Author: A R Venkatachalapathy
Translator(s)/ Editors(s): M. L. Thangappa/A R Venkatachalapathy
ISBN/UPC (if available): 9780670084197
Composed at the turn of the Common Era, the ancient poems translated from classical Tamil in Love Stands Alone are breathtaking in their directness, subtle in their nuances and astonishingly contemporary in tone.
The poems fall under two broad themes: akam, the interior and puram, the exterior. The akam poems are concerned with love in all its varied situations: clandestine and illicit; conjugal happiness and infidelity; separation and union.
The puram poems encompass all other aspects of worldly life. They talk of wars and battlefields, the valour of warriors, the munificence of kings and chieftains, and the wisdom of bards. These timeless, marvellous poems succeed in engaging today’s readers with their acute rendering of the secular life of an ancient people.
Unlike earlier translations that have relied on medieval commentaries, M.L. Thangappa’s English translation is based on an original interpretation of the classics. This is the result of a lifetime’s immersion in teaching and translating classical Tamil poetry. The introduction by A.R. Venkatachalapathy situates classical Tamil poetry in its historical and cultural setting and evaluates its contribution to world literature.

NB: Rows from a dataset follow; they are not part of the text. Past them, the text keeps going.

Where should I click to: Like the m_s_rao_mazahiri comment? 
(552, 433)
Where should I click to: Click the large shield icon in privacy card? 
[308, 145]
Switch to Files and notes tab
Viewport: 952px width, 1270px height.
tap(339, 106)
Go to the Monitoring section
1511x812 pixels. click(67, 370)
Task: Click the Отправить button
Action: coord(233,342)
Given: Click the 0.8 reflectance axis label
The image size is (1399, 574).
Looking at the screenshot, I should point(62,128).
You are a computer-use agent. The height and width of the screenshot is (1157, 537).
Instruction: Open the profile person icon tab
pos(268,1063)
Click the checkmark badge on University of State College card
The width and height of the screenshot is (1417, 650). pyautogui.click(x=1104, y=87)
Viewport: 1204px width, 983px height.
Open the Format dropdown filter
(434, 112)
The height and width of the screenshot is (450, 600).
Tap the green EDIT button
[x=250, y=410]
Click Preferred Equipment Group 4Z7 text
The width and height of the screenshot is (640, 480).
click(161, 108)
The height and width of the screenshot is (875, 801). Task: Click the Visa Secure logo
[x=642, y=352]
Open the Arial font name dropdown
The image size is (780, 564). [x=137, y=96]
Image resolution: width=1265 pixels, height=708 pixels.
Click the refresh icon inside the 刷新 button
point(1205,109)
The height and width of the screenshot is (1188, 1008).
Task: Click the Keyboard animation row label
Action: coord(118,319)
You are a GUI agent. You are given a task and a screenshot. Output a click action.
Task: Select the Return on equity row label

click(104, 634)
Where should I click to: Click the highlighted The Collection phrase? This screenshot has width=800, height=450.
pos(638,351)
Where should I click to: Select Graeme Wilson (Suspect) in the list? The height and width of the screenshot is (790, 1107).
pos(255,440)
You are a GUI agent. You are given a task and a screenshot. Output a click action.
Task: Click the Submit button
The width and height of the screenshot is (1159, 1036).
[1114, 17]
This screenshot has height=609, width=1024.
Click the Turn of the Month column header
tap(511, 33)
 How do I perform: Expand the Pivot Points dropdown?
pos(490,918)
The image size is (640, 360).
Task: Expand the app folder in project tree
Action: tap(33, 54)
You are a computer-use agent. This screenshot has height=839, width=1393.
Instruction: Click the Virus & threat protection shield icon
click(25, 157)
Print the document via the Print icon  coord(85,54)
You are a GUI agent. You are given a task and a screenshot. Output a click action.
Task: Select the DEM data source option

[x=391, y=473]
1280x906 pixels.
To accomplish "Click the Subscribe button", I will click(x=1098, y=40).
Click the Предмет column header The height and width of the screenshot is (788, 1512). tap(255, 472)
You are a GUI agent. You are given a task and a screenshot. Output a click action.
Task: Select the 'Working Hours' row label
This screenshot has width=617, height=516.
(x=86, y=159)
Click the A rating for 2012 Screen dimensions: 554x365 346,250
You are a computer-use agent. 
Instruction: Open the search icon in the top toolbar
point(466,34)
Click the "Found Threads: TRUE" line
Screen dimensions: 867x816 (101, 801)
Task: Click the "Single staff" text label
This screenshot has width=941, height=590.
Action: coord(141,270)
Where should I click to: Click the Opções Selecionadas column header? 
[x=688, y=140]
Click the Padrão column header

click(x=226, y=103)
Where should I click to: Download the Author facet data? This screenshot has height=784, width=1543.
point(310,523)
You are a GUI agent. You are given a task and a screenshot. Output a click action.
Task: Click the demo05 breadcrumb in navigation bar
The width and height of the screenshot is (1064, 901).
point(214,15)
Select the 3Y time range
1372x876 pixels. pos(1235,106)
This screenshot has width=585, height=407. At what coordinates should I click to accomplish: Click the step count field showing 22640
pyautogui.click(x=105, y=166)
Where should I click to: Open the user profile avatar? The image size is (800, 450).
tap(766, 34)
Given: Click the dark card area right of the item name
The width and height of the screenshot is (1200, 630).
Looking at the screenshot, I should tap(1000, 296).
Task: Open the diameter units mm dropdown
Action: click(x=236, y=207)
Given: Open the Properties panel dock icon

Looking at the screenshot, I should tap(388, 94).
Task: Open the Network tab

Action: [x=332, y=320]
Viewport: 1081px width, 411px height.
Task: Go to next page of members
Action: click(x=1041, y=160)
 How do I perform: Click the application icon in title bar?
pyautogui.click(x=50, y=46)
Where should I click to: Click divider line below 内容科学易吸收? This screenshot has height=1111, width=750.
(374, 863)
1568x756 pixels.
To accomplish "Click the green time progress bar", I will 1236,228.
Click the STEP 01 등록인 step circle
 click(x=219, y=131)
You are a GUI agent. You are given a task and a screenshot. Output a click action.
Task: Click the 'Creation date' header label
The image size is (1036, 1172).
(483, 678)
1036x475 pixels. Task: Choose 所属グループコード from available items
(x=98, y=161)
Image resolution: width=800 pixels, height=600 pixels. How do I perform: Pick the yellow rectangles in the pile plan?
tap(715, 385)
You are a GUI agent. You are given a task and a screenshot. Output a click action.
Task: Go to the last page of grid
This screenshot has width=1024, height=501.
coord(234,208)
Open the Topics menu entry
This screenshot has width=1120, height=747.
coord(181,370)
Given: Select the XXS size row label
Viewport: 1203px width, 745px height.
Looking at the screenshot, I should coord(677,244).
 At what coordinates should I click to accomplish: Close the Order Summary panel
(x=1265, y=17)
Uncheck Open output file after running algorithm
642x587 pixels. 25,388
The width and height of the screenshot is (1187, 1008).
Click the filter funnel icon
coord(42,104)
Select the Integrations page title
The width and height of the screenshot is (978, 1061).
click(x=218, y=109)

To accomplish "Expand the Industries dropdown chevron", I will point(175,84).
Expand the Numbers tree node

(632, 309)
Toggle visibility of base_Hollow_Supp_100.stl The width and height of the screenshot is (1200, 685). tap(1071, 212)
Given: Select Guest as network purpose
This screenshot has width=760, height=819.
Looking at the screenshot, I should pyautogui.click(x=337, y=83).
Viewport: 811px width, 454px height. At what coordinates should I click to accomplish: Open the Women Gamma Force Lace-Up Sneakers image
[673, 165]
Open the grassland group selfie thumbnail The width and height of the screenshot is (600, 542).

The 160-old Poems in Love Stands Alone are often quite short, though there's enough going on in them to fill a chapter in a fat novel. Keeping the voice low, the tone level, they say the most heartbreaking or urgent, or joyful things. This is why we're still listening to them, our ear pricked, after 2000 years. Luckily for us, Thangappa translates several of the longer poems too. Reading them is like watching one of those folk performance in which women dance while balancing pots on their heads. You watch with your heart in you mouth, for one false step can bring the whole thing crashing down. But Thangappa carries it off again and again. More than once I caught myself whistling.